--- RAW DATA ---

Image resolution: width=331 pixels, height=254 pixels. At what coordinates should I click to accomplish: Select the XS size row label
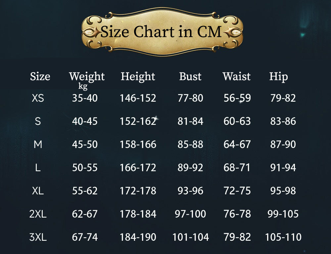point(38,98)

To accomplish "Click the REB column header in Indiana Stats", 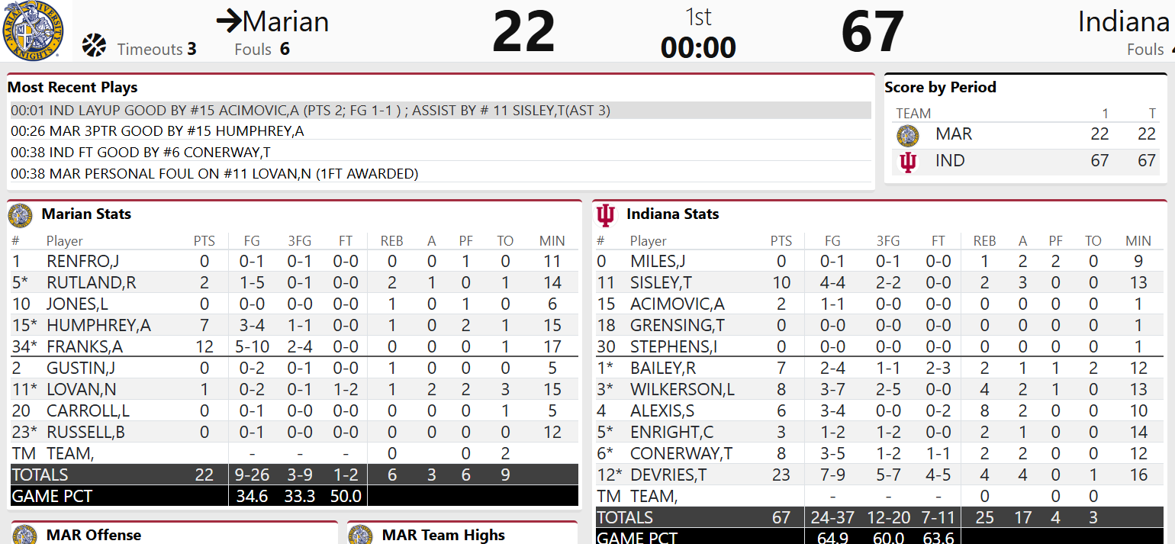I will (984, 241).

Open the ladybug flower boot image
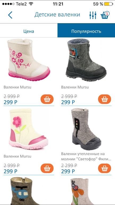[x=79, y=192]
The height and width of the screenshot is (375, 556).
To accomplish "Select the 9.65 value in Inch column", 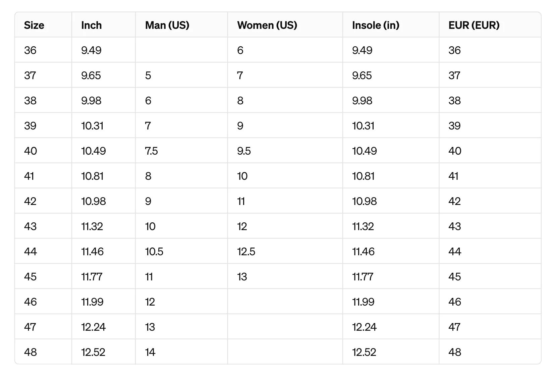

--- TASK BRIEF ---
Only the lines from the one containing "Open the ladybug flower boot image" through the final line of the data are to be written out, exactly as they stand and without pictures.

--- RESPONSE TO THE TASK ---
Open the ladybug flower boot image
[x=79, y=192]
The height and width of the screenshot is (375, 556).
To accomplish "Select the 9.65 value in Inch column", 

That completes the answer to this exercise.